Little Italian sugar cookies perfect for new year baking.

Befanini

Happy new year! We spent the first day of 2020 eating morning buns from the Bovine Bakery and walking up to Divide Meadow in the Point Reyes National Seashore, the kind of thing that always seemed like a dream when we were living overseas but which now is deliciously ordinary (well — “ordinary” when your kids are six and three. But we survived and even had a wonderful lunch at Stellina afterward.). After a happily busy holiday season it was wonderful to get out in the damp sea air and climb fallen trees and throw sticks into rain-swollen streams.

Now it’s back to the routine of school and faster mornings; I do miss the slow rise to get coffee and make breakfast and leaving pajamas on as long as we pleased (a perk of working from home) but we make up for it in the afternoons. After school there is a lot of play, a lot of books, and the occasional tea party. For the first day back after the break I made a batch of befanini cookies, which I can describe best as soft, butter-free, lightly sweet Italian sugar cookies. I rolled out the dough and the girls cut out shapes and decorated them with sprinkles before baking.

This recipe comes by way of the food writer Emiko Davies, although there are others online, some that do call for butter and I may try one of those eventually. What I like about these cookies is that the dough is a bit sturdier than some of the sugar cookies we made for our cookie boxes, and doesn’t feel quite as sticky (I love sugar cookies but rather loathe the cutting-out). I will note that the cookies are best eaten the day they are made, although you could probably stretch it to another day.

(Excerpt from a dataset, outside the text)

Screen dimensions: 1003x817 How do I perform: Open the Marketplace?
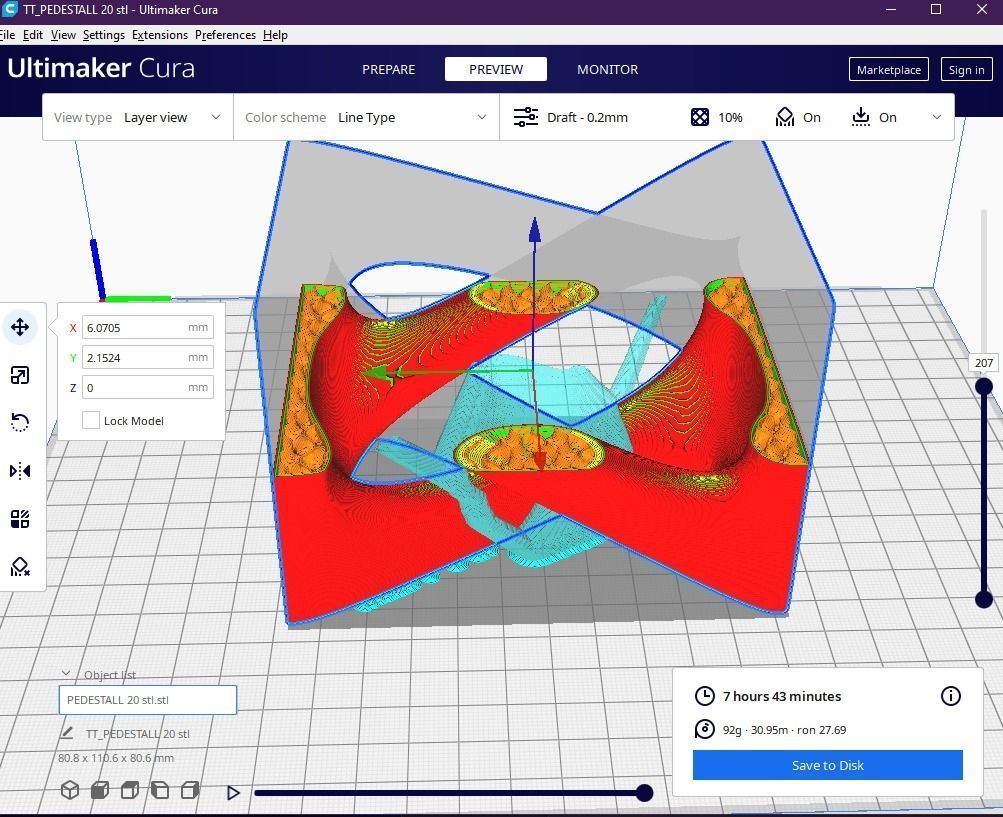click(x=888, y=69)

Does the world need more cookies after we’ve just gotten through the season of eating copious amounts? Probably not but who am I to say? Anyway they make a lovely project for when it’s too chilly or rainy to venture outside for long and surely would make a nice mid-winter gift for teachers or neighbors. I like that they’re not too sweet and, freshly baked, are a beautifully pillowy cookie that’s hard to resist. We decorated them simply with sprinkles but you could also do a simple colored sugar icing.

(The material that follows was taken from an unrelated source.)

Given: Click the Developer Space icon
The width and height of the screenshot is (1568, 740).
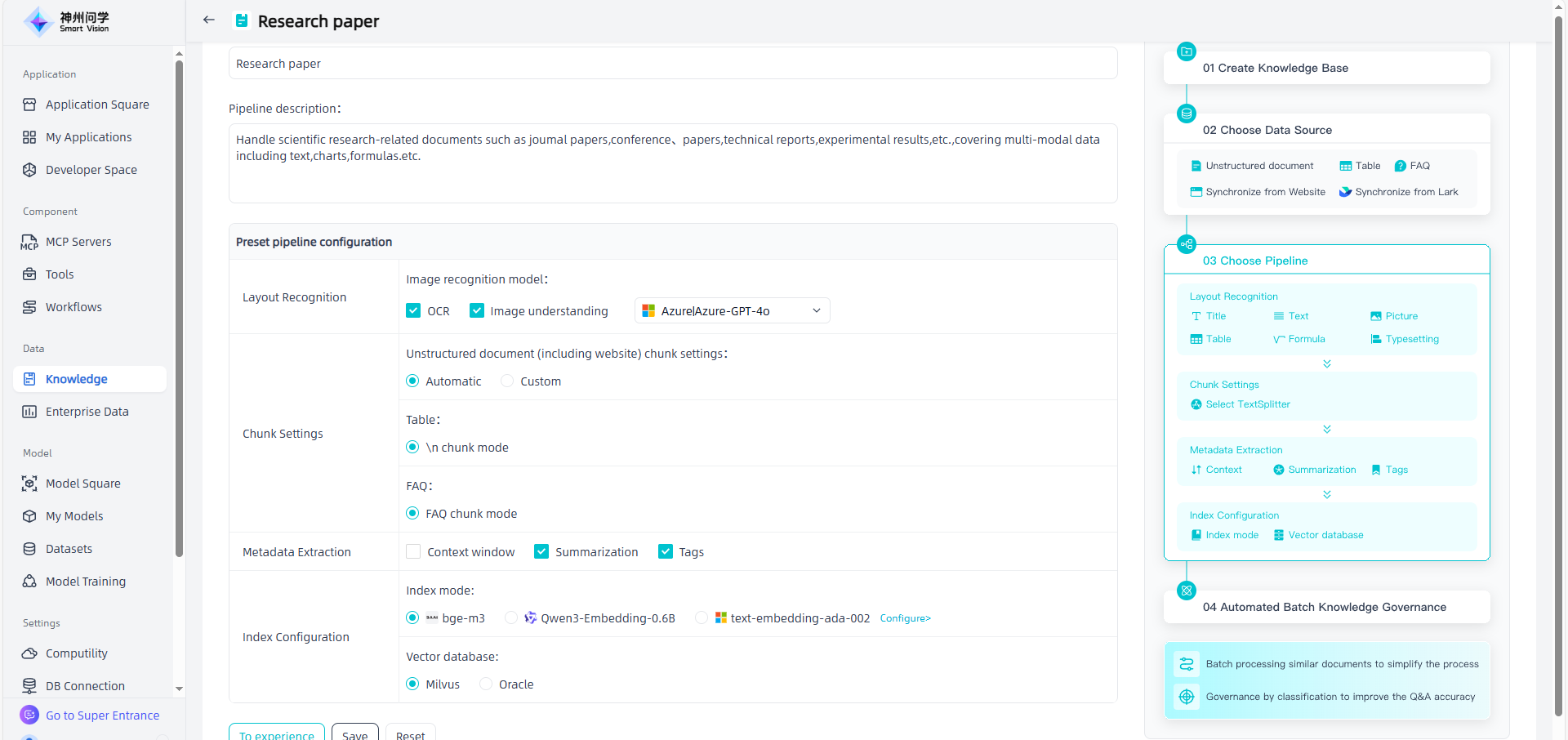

Is it too soon to mention I’m ready for spring? I won’t — but please know I’m thinking about it already, if only so I can make some of the enticing recipes on Davies’ site, including this one for an “Easter Colomba”. Also I have a lot of flower seeds I’m eager to plant and a small vegetable garden to attempt. And we’ll definitely drag the picnic table under the apple trees this year and eat lunches out there … yes, I’m definitely ready. Only a few more months to go!